The other side of the picture
While Gustave Soury’s published pieces show vigorous, agile animals, and his sketchbooks portray them as calm and peaceful, a number of isolated drawings in the collection offer a glimpse into a less amusing aspect of menageries. A more difficult to interpret, small series of chained up Asian elephant cows gives off a sense of profound melancholy, due in part to the natural, lumbering silhouette of the pachyderms, but not just that. The artist did not merely attempt to portray the animal’s anatomy, like in his books of studies, but also their movements constrained by their chains and the shackles themselves.
Likewise, a quick sketch of a scrawny, possibly ill lion scribbled on a big of squared paper, stands in contrast with the proud “kings of the beasts” to which we have become accustomed in Gustave Soury’s sketchbooks and posters. With this drawing, we cannot tell if the artist is showing us raw realism or the form of caricature in which he sometimes distinguished himself.
Gustave Soury’s other menageries
Gustave Soury’s ability to take down the most representative anatomical details of animals was doubtless inseparable from his talent as a caricaturist. A number of his drawings in the Mucem’s collections display his virtuosity when it came to sketching characters who may or may not have existed, like a portly cleric or an old woman with a protruding chin, but also some of his contemporaries. The big cat specialist left behind, if not caricatures, at least forthright portraits of Mr. Steinhoff of the zoo at the Colonial Exposition of 1931 and Sarah Caryth, famous dancer and repeat performer at the menageries, and her python Mectoub. Lastly, we do not quite know how to explain an odd piece approaching social satire, a watercolour cartoon of a Paris policeman, recognizable for the coat of arms on his kepi, with the face of a bulldog. A savage beast, yet again.
But Gustave Soury is not only a painter of ferocious animals and menageries. While the latter were his most faithful clients, he also worked in many different advertising domains and in what we would call communication today, whether for restaurants, a Parisian ice cream maker or a brand of cigarettes.

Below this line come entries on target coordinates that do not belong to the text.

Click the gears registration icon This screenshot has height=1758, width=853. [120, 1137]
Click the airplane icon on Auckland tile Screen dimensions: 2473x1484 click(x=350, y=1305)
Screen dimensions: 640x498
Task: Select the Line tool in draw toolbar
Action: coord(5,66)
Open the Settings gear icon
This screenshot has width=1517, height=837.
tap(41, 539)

Although animal painting and drawing sometimes suffers from a lack of academic recognition outside of a handful of big names from the 18th and 19th centuries (like Jean-Baptiste Oudry and Rosa Bonheur), Gustave Soury nonetheless seized hold of the discipline with great dexterity to make the move into a unique genre with its own codes and expectations, that of the circus and menageries. This world of show business, that plays on the fears and fantasies of its spectators, must have been perfectly suited to an artist like him, who was not short on mischief, nor on a capacity for wonder. This was true to such an extent that some of his art is still a mystery to us today, like this bizarre wild ride that is fantastical, seductive and terrifying, all at once.